__ASSIGNED TASK__. Could you copy out every line of the data where the word "Viewport" occurs?

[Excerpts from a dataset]

==================================================

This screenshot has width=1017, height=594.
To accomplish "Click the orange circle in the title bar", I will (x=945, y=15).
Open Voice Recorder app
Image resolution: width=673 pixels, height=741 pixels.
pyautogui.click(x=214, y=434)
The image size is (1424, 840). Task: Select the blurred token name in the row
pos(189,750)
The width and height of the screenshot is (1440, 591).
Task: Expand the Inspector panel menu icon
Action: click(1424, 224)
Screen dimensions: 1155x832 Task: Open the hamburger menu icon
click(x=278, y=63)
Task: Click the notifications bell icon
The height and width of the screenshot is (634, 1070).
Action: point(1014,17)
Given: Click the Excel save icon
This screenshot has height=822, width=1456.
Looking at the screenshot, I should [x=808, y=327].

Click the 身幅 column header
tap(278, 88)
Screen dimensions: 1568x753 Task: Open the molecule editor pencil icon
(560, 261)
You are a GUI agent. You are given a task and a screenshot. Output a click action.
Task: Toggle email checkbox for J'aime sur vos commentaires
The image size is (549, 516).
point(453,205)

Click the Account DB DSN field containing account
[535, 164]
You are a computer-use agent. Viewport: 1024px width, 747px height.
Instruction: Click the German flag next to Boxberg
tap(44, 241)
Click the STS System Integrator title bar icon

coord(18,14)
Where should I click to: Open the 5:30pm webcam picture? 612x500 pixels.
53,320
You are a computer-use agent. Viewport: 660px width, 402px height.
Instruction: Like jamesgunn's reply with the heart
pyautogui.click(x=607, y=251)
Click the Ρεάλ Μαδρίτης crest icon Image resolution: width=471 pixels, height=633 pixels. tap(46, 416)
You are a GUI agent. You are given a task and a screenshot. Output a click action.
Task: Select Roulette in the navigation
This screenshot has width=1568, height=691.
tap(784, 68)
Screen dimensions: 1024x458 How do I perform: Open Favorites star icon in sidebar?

==================================================

__RESPONSE TO THIS EXERCISE__.
You are a computer-use agent. Viewport: 1024px width, 747px height.
You are a computer-use agent. Viewport: 660px width, 402px height.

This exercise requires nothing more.